Так прошло недели полторы. Несмотря на предупредительность и внимательность со стороны всех, кто за нами ухаживал, несмотря на удобства и прекрасный уход, все-таки тоска, как ржавчина, разъедала мою душу. Вид раненых, которые прибывали каждый день, их стоны, а иногда предсмертные крики и бред действовали на нервы, заставляли переживать как будто снова весь ужас боя. Особенно беспокоил нас до дрожи в теле один прапорщик, смертельно раненый.
Я ничего не подозревал, но сердце забилось чаще и трепетное волнение охватило все мое существо. Я собирался уже ответить твердым отказом, но в это время из-за полурастворенной двери палаты на меня смотрело и словно молило встревоженное лицо моей матери. Вместо ответа сестре милосердия я только радостно улыбнулся, с трудом приподнялся на постели и протянул вперед руки… В этот момент ко мне быстро подошла, почти подбежала мать, порывисто обняла меня и начала крепко-крепко целовать, шепча:
– Бедный, бедный, хороший мой… Ну, слава богу, хоть жив… Господи, как я счастлива!
И при этом теплые радостные слезы катились у нее из глаз и блестящими струйками сбегали по ее доброму, морщинистому лицу…
В тот же день утренним поездом мы выехали из Ровно, а вечером я уже лежал на чистой, мягкой постели в своей уютной, хорошенькой комнатке, освещенной нежным розовым светом ночного фонаря, а вокруг меня расположились счастливая мать и две милые сестренки, немного испуганные, но довольные, что опять увидели своего дорогого Володю.

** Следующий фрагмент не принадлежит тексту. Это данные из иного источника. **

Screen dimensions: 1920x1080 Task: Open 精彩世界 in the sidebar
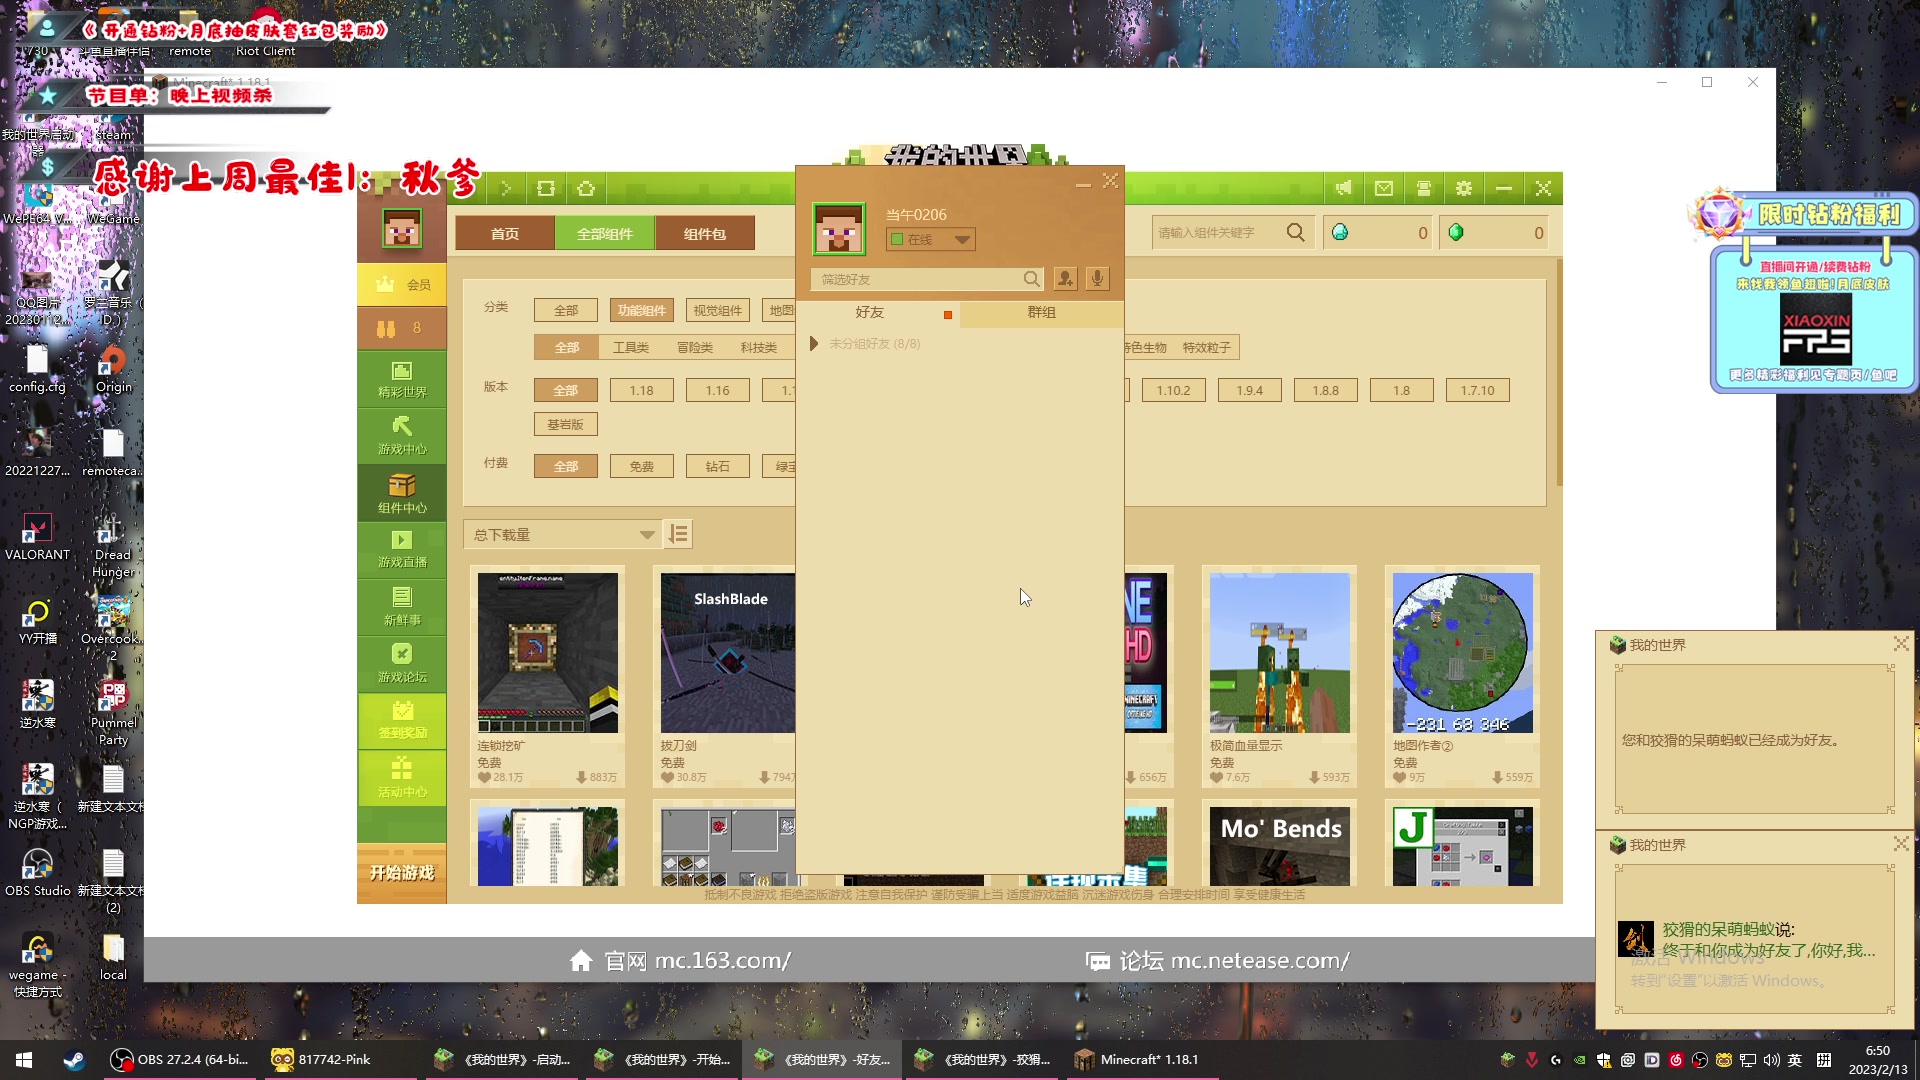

Тихо и безмятежно-спокойно у меня было на душе, как будто ангел мира и любви слетел туда с неба. Но не потухла во мне искра, так недавно еще пылавшая боевым огнем; кровь, разгоряченная жарким боем, еще не остыла, и одна мысль, острая и назойливая, стояла передо мной: подлечить свою рану и скорее-скорее броситься туда, в эту страшную, но заманчивую бездну, где потрясают землю громы орудий, где льется потоками человеческая кровь, где стонут, страдают и умирают сотни тысяч людей, где приносится великая искупительная жертва…
Глава II
Под Краковом
Никогда в своей жизни я не был так счастлив, как именно в эти дни, проведенные дома после моего первого ранения. Несмотря на ноющую боль в ноге и упадок сил, я чувствовал глубокое нравственное удовлетворение от сознания исполненного честно долга и принесенной жертвы. Каждый день меня навещали мои близкие и знакомые, которые своим вниманием старались облегчить мои страдания. В каждом их слове, в каждом поступке чувствовались уважение ко мне, к моей ране и тайный трепет перед грозными событиями, разразившимися над миром. На столе у моего изголовья постоянно стоял букет живых цветов, наполнявших нежным ароматом мою скромную, но уютную комнату. О, это были дни моего торжества! Часто по вечерам, после ухода гостей, ко мне приходила мама, садилась на мою постель и, глядя своими чистыми, кроткими глазами, молча гладила мои волосы. Потом, видя мое исхудалое, бледное лицо, она не выдерживала, клала свою голову мне на грудь и тихонько плакала, говоря:
– Бедный мой мальчик! Ты больше не поедешь… Бог сохранил тебя для нас!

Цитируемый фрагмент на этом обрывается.